March 30 In the second week of the war, Rumsfeld is asked on ABC's "This Week With George Stephanopoulos" if he was surprised that no WMD had yet been found, being that coalition forces already controlled so much of the country.

"Not at all," Rumsfeld said. Coalition forces controlled substantial portions of the country, but those "happen not to be the area where weapons of mass destruction were dispersed." Don't worry, Rumsfeld conveyed. "We know where they are," he said. "They're in the area around Tikrit and Baghdad and east, west, south and north somewhat."

In April, President Bush lowered the evidence bar, stating in an interview with NBC's Tom Brokaw that the United States would find not WMD but evidence of WMD programs. By May 4, Rumsfeld was telling "Fox News Sunday's" Tony Snow that the administration "never believed that we'd just tumble over weapons of mass destruction in that country," since Iraq had spent so much time hiding its weapons.

Recent weeks have seen a number of confusing and seemingly contradictory statements from the White House. Speaking to Polish TV on May 30, the president flatly declared that the hunt was over. "We found the weapons of mass destruction," Bush said. "For those who say we haven't found the banned manufacturing devices or banned weapons, we found them." The president was referring to two trailers that Kurdish forces found in late April near Mosul, ones that the CIA has ruled, "probably" were designed to produce biological weapons, though that claim has been disputed within the CIA.

Since that Polish pronouncement, however, the president has taken great pains to speak precisely about the trailers, telling cheering soldiers in Qatar on June 5 that coalition forces had found "two mobile biological weapons facilities which are capable of producing biological agents," not quite an announcement of the discovery of a smoking gun. Last week, Bush stated precisely that "Iraq had a weapons program; intelligence throughout the decade showed they had a weapons program," and that he is "absolutely convinced with time we'll find out that they did have a weapons program." Asked to explain the shift in rhetoric that transpired as the president hopped from Poland to Qatar, spokesman Fleischer claimed that the president uses the terms "WMD" and "WMD programs" interchangeably and thus there never was any shift at all.
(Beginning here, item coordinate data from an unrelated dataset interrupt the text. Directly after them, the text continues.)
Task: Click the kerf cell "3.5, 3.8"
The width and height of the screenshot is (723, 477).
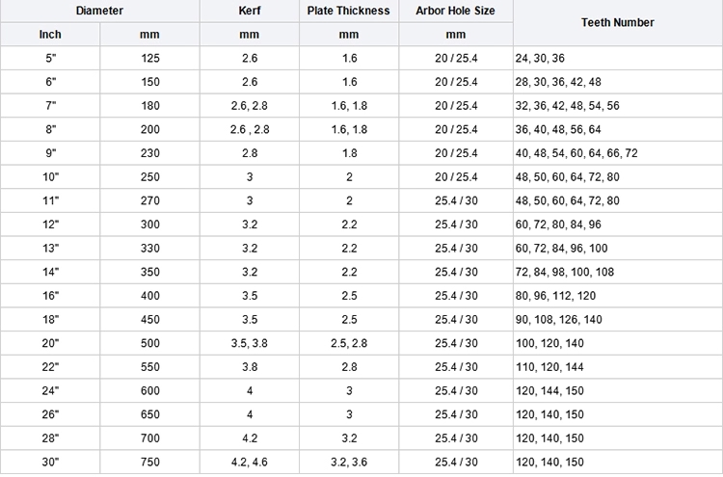Action: coord(249,344)
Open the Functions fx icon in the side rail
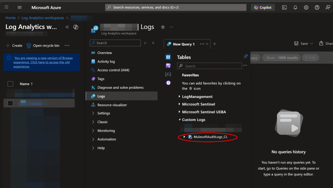 168,74
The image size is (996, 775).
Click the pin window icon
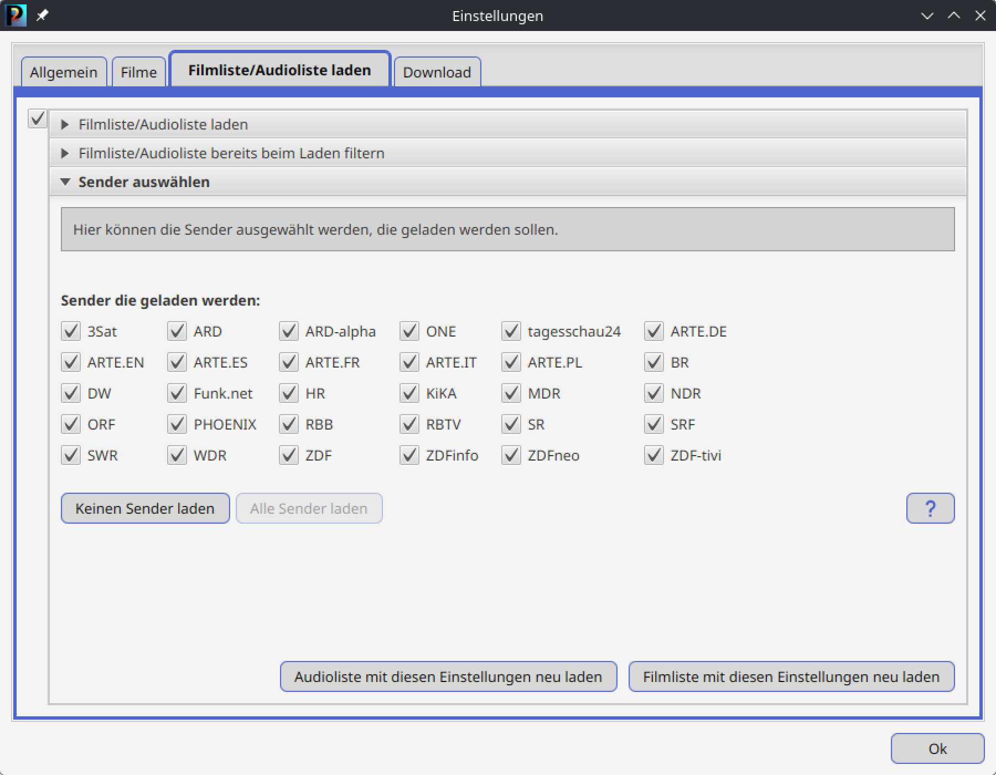(x=42, y=16)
Perhaps the most revealing conversation, however, came on May 27, when Rumsfeld made another sharp rhetorical turn before the Council on Foreign Relations. There he was asked where the disconnect was between the outfitting of tens of thousands of coalition troops with chemical and biological weapon suits and the failure of any of these weapons to be used. Rumsfeld's response didn't seem to indicate that there was much intelligence behind the claims. He reached back to "facts" that preceded the first Gulf War. "We know the Iraqis used chemical weapons against the Iranians," he said. "We had facts. We know they used chemical weapons against their own population and killed tens of thousands with chemical weapons." Second, Rumsfeld said, intelligence agencies picked up "people chatting with each other," saying things like "Don't mention these words" and "Don't say that." Bearing in mind the past chemical weapons programs, the administration concluded that "they were talking about these programs in one way or another."

"Now, what happened?" Rumsfeld asked. "Why weren't [the WMD] used? I don't know." The Iraqis may have "decided that they would destroy them prior to a conflict," he said. "I don't know the answer."